Distance topologies were performed in MEGA4, based on the Neighbor-joining method after alignment with ClustalW (BLOSUM matrix). Bootstrap values (500 replicates) are indicated on branches. Indicated groupings are based on previous analyses.

Figure 6. Generation of NAD(P)H in N. profundicola via the predicted partial NUO complex from hydrogen or formate.

The ultimate reduction of NAD(P)+ from the quinone pool is endergonic and requires energy in the form of coupling to the proton motive force, which may be provided, in part, by a V-type ATPase. Numbers on complexes refer to the ORF numbers of the encoding genes.

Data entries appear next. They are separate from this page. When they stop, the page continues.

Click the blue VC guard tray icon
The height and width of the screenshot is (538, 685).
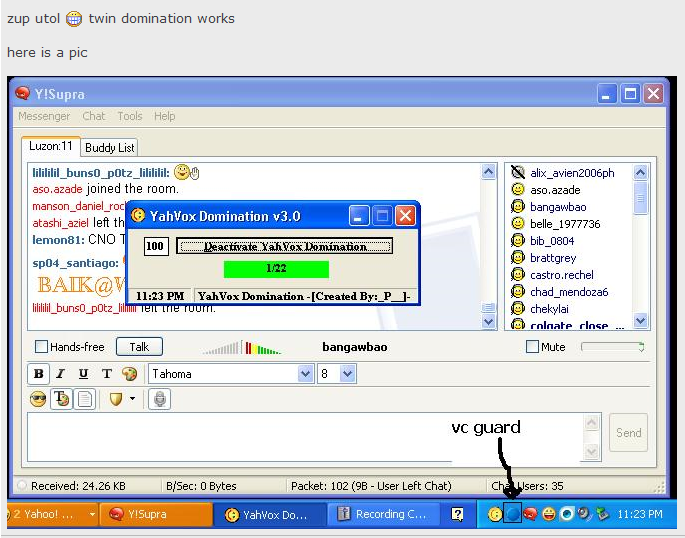(512, 514)
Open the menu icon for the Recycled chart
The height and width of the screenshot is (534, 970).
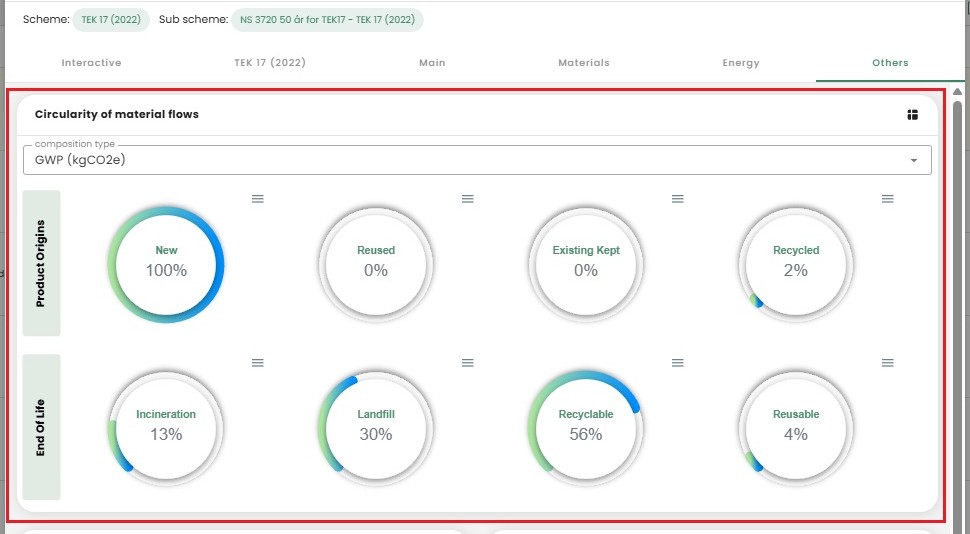[x=887, y=199]
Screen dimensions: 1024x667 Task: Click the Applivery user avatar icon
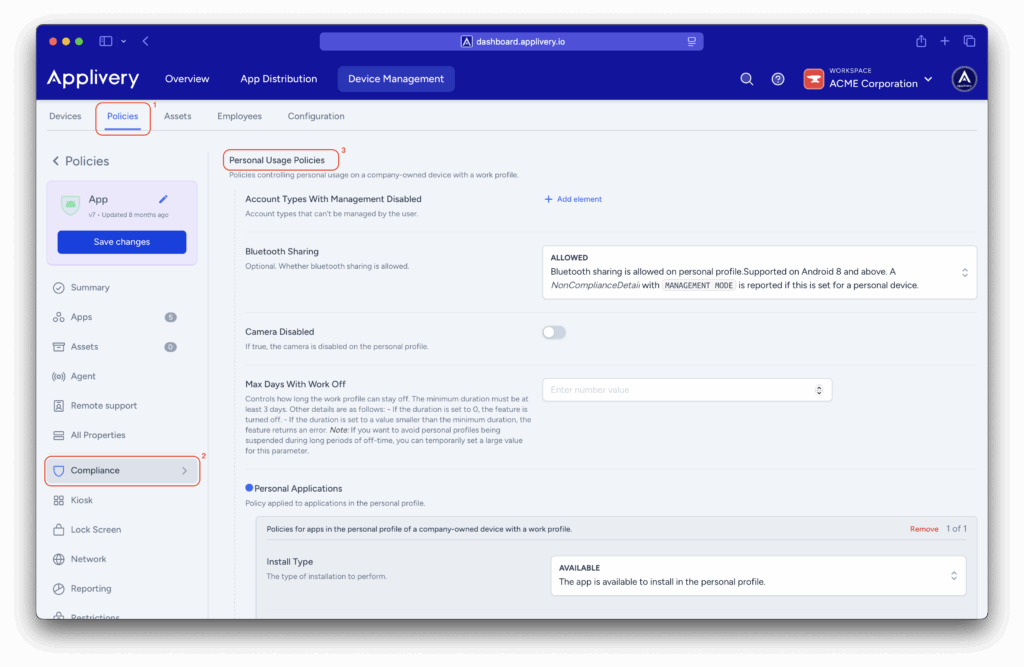click(x=964, y=79)
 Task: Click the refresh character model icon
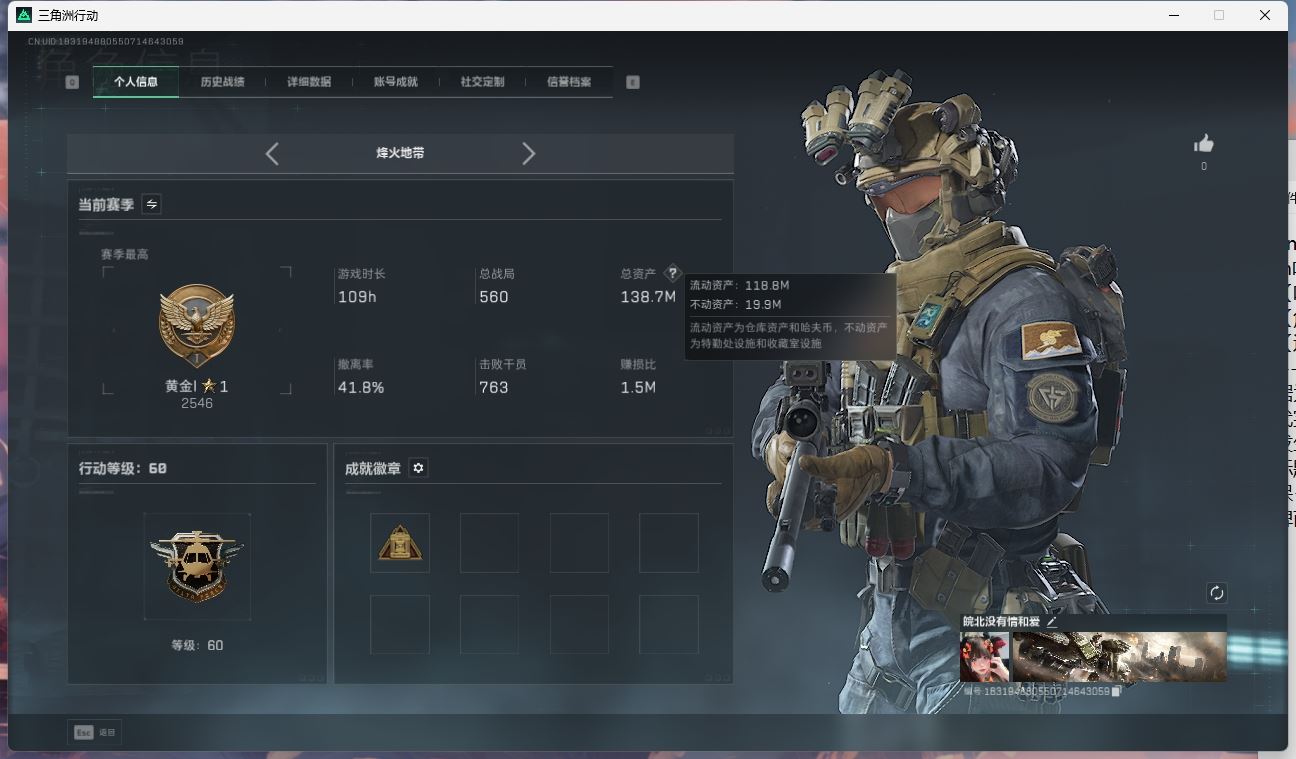(x=1216, y=593)
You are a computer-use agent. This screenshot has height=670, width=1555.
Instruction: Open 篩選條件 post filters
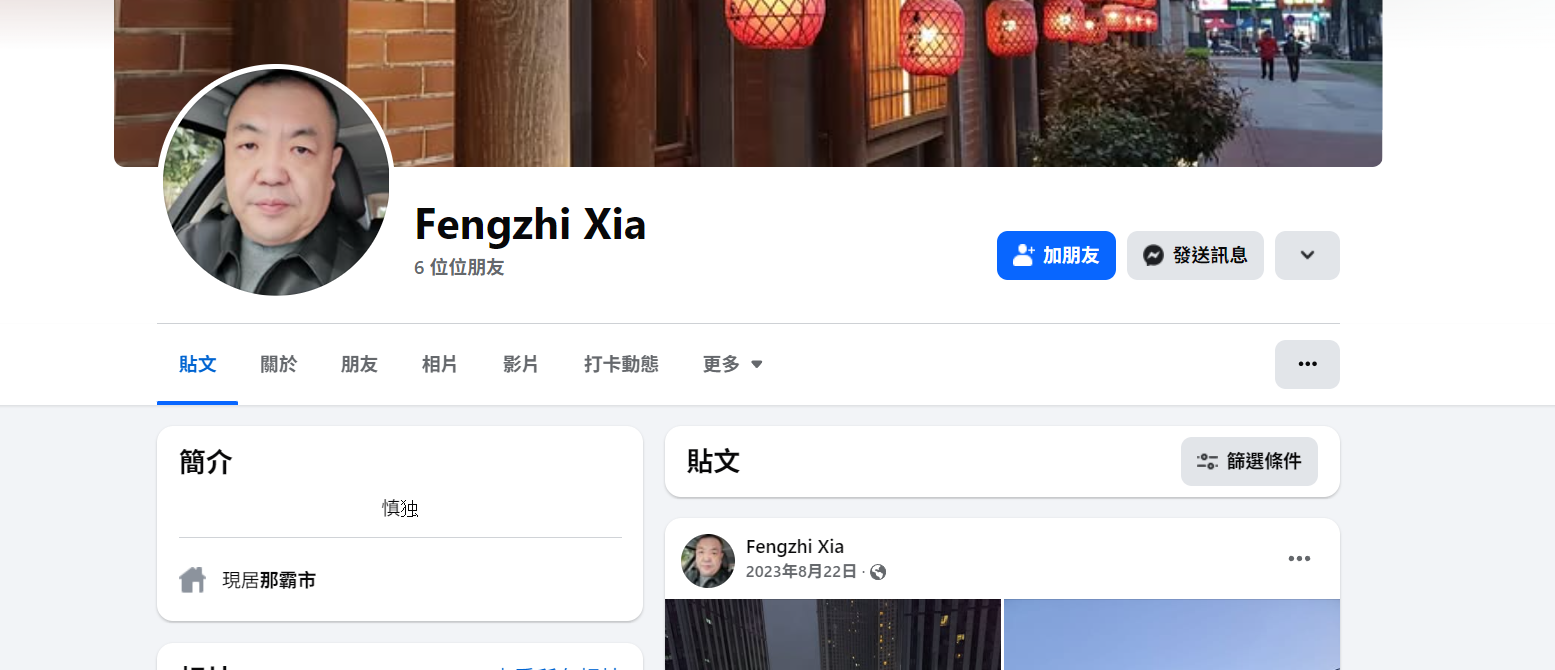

Figure 7. Phylogenetic relationships between reverse gyrase and related topoisomerase protein sequences.

Distance topologies were performed in MEGA4, based on the Neighbor-joining method after alignment with ClustalW (BLOSUM matrix). Bootstrap values (500 replicates) are indicated on branches. Nearly identical topologies were observed with Maximum Likelihood (phyml), Minimum Evolution and Maximum Parsimony algorithms (data not shown).

Figure 8. Phylogenetic relationships between bacterial reverse gyrase sequences obtained from PCR amplification from hydrothermal vent chimneys and known sequences.

Distance topologies were performed in MEGA4, based on the Neighbor-joining method after alignment with ClustalW (BLOSUM matrix). Bootstrap values (500 replicates) are indicated on branches.

Figure 9. Abundance of rgy mRNA and 16S rRNA in N. profundicola cells incubated under the indicated temperature for 2 hours.

Values were calculated per ng of RNA. Standard errors indicated by the error bars. Y axes are on a log scale.

Figure 10. Phylogenetic associations and relative percentages of rgy clones retrieved from hydrothermal vent chimney samples.

9N-773 (Io vent); 9N-POB (P vent, bottom); 9N-243T (Alvinella tube scraping); G-Rebecca's Roost (Guaymas Basin flange); G-855 (Guaymas Basin flange). Groups were reported as clades with nearest cultured representatives because of poor bootstrap values on the distal branch points, most likely due to the length of the aligned sequence.